La sombra del Sr. Varga
El aire en la finca privada de Varga no olía a pino, sino a ozono y a la esterilidad del dinero que no necesita ser visto para ejercer presión. Julián caminó sobre el mármol negro del vestíbulo, sintiendo cómo el eco de sus pasos delataba su intrusión en un estrato de poder que operaba muy por encima de las intrigas de los Lane. Varga lo esperaba frente a un ventanal que dominaba el valle, una silueta recortada contra el ocaso.
—El estrépito de la caída de los Lane fue casi placentero —dijo Varga, sin girarse—. Pero te has vuelto un estorbo, Julián. Has limpiado el tablero con una eficiencia que me obliga a intervenir.
Julián se detuvo. Sus sentidos escaneaban la habitación, buscando el origen de la amenaza. Sabía que Varga no era un espectador; era el arquitecto que había permitido el éxito de Julián para purgar a los Lane y tomar el control de los activos.

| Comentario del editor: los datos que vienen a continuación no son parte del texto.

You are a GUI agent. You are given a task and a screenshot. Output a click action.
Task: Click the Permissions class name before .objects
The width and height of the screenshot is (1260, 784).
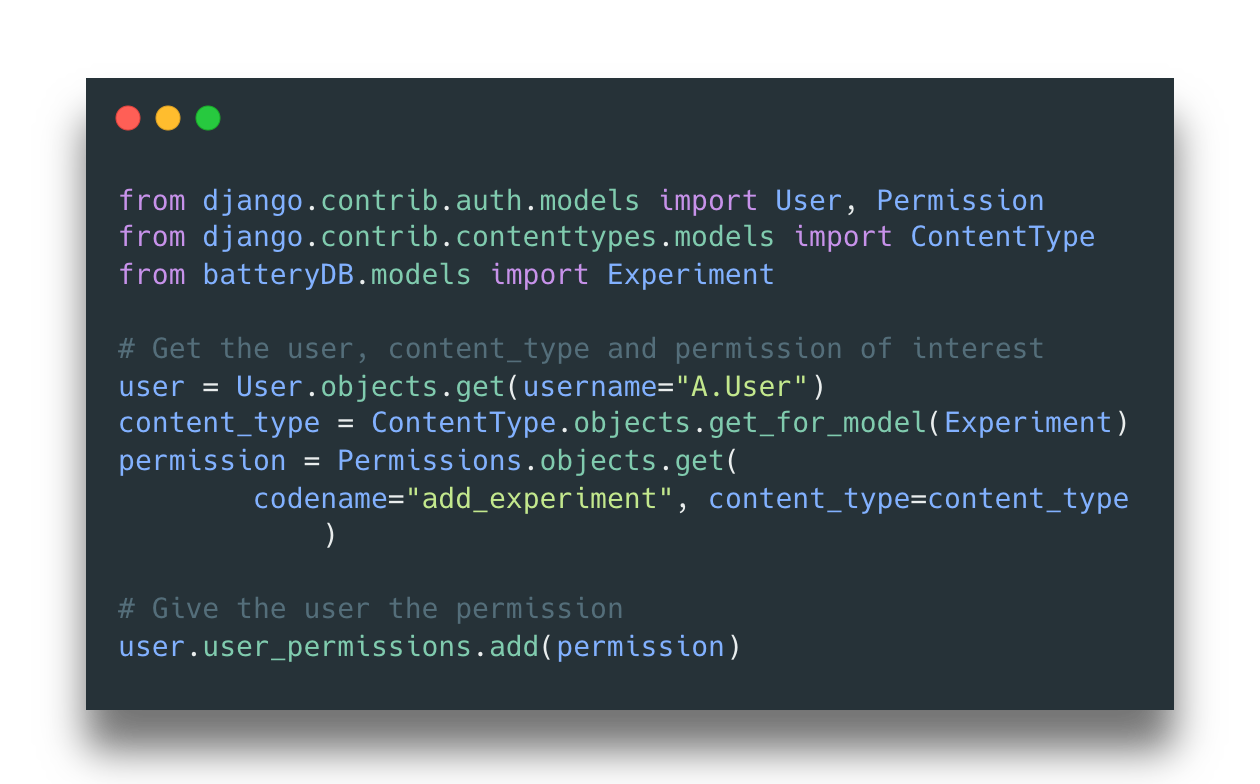[429, 460]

—No soy un peón, Varga —respondió Julián, con voz gélida—. Soy el liquidador que tú mismo autorizaste. Si querías un experimento, has creado algo que ya no puedes controlar.
Varga se giró, con una sonrisa que no llegaba a sus ojos. Lanzó un dossier sobre la mesa de hormigón. Contenía pruebas de los delitos financieros del antiguo mentor de Julián, el hombre que le había enseñado todo sobre el mercado. Era una soga al cuello, lista para apretarse.
—Tú eres el siguiente —sentenció Varga—. O te unes a mis filas, o destruyo todo lo que has construido antes del amanecer.
De regreso en la mansión Lane, el despacho apestaba a desinfectante y a papel quemado. Mientras Julián organizaba los estados financieros de la liquidación, la puerta se abrió de golpe. Elena entró, con el maquillaje corrido y un abrigo de visón que parecía una armadura deshilachada. Buscaba los archivos que Julián había bloqueado en el servidor central.
—Fuera —ordenó Julián sin levantar la vista.
—Esta es mi casa, Julián. Mi padre construyó este imperio mientras tú solo limpiabas sus zapatos —espetó ella, avanzando con una mano oculta en el bolsillo.
Julián se puso en pie con una lentitud deliberada. Cuando Elena intentó rodear el mueble para alcanzar la caja fuerte, él le cortó el paso, bloqueándola contra el escritorio. Su frialdad era un muro.
—Tu padre no construyó un imperio, Elena. Construyó una mentira que yo he desmantelado pieza por pieza —dijo, señalando la puerta—. Ya no tienes acceso a nada. Ni a los archivos, ni a esta casa, ni a tu pasado.
La expulsó con una frialdad quirúrgica. Pero al quedar solo, su teléfono vibró. Era Varga.
«Tienes veinticuatro horas, Julián. Entrégame las llaves de la bóveda maestra y desaparece. Si intentas jugar al héroe, borraré cada rastro de tu existencia profesional».
Julián no parpadeó. Sus dedos volaron sobre el teclado, desviando el tráfico de datos de la subasta hacia un servidor espejo.
«Varga, tu arrogancia es tu mayor vulnerabilidad —respondió Julián—. La liquidación está bajo supervisión federal desde hace diez minutos. Si tocas un solo activo, el primero en caer serás tú».
«¿Crees que los reguladores no están en mi nómina? —respondió Varga con una carcajada seca—. Mañana, en la subasta de embargos, verás cómo todo lo que has construido se convierte en cenizas».
Julián cortó la comunicación. La guerra había escalado. Tenía veinticuatro horas para convertir la trampa de Varga en su propia sentencia.